Perbedaan mendasar antara
latar belakang adanya gugatan di Peradilan Umum dan Peradilan Tata Usaha
Negara adalah adanya hak keperdataan yang dikomparasikan dengan adanya
kepentingan. Keduanya kendati sering memiliki batasan yang serupa dan
kadang sukar dibedakan, namun pada prinsipnya kedua term tersebut pada
awalnya bersifat subjektif, yang pada akhirnya akan dibuktikan
objektivitasnya oleh hakim/majelis hakim yang memeriksa.
Terkait
dengan aspek kepentingan ini, ada pemaknaan yang silih berganti
digunakan dan terkadang berderivasi (bila tidak dikatakan sebuah
disparitas) terhadap pemaknaan konteks kepentingan mengajukan gugatan.Dalam
perkembangannya, terdapat dinamika pasang surut antara dua rezim, yaitu
actio popularis dan tight standing secara bergantian. Actio Popularis,
diartikan bahwa setiap orang dapat mengajukan gugatan. Semua subjek
hukum berkepentingan dengan pelaksanaan wewenang pemerintah yang sesuai
dengan hukum. Tight standing diartikan hak mengajukan gugatan hanya
diberikan kepada pihak yang dialamatkan oleh suatu keputusan.(Van Wijk,
H.D., Hoofdstukkken Van Administratief Recht/Utrecht: Uitgeveru Lemma
BV, 1995, hlm. 715)
Dalam
actio popularis, hak mengajukan gugatan bagi warga negara atas nama
kepentingan umum adalah tanpa syarat, sehingga orang yang mengambil
inisiatif mengajukan gugatan tidak harus orang yang mengalami sendiri
kerugian secara langsung, dan juga tidak memerlukan surat kuasa khusus
dari anggota masyarakat yang diwakilinya.(Susanti Adi Nugroho, Class
Action & Perbandingannya dengan Negara Lain/Jakarta: Prenada Media
Group, 2010, hlm. 386)
Adanya
pengidentifikasian class action dengan actio popularis ini secara hukum
menjadi logis, karena apa yang dituntut pada keduanya, mayoritas
berkaitan dengan kepentingan umum, yang-juga bukan merupakan
kebetulan-sering bersinggungan dengan tindakan pemerintah, baik tindakan
faktual pemerintah (feitelijkehandelingen) maupun tindakan hukum
pemerintah (rechtshandelingen).
Sementara dalam tight standing,
kriteria subjek hukum yang dapat mengajukan gugatan lebih ketat dengan
parameter tertentu yang secara objektif dapat diperkirakan
eksistensinya.
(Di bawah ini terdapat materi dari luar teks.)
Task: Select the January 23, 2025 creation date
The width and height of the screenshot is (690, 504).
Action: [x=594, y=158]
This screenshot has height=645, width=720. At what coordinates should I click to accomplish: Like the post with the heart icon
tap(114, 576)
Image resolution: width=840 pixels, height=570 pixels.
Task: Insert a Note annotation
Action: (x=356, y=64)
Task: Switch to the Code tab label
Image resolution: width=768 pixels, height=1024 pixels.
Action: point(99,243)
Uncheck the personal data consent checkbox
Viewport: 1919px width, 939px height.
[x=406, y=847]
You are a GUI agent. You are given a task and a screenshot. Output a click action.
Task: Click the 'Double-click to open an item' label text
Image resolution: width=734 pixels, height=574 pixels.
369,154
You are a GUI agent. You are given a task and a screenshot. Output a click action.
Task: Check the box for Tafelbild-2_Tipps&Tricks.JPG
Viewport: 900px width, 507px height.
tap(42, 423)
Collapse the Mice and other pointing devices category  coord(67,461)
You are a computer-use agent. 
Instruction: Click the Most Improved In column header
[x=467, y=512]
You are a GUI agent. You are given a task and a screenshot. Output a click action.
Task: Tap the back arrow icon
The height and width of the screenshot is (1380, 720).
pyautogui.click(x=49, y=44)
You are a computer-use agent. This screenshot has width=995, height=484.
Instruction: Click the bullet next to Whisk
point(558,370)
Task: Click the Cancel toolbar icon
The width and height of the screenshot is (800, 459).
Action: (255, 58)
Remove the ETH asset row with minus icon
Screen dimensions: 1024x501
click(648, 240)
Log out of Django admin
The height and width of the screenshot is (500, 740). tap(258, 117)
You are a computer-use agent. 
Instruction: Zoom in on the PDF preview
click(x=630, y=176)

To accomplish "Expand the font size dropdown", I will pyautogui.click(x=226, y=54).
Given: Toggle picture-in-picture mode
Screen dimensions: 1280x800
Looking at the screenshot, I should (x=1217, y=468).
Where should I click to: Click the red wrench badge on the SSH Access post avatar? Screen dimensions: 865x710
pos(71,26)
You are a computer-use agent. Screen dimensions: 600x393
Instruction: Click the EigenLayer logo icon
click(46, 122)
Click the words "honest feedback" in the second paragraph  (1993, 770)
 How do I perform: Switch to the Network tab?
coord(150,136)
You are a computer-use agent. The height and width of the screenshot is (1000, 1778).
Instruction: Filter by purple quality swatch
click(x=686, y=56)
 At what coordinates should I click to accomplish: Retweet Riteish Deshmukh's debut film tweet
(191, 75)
Kendati dalam Hukum Acara Peradilan Tata Usaha
Negara, frasa yang menjadi prasyarat hak gugat adalah “merasa
kepentingannya dirugikan”, akan tetapi dengan mendasarkan diri pada
konsep hukum publik dasar yang terkandung di dalamnya, di mana tidak
semua subjek hukum dapat semaunya menggugat sebuah keputusan pemerintah
yang telah diterbitkan, maka konsep tight standing ini diterapkan
sebagai penyeimbang dari frasa “merasa kepentingannya dirugikan” dalam
Pasal 53 ayat (1) Undang-Undang Nomor 9 Tahun 2004.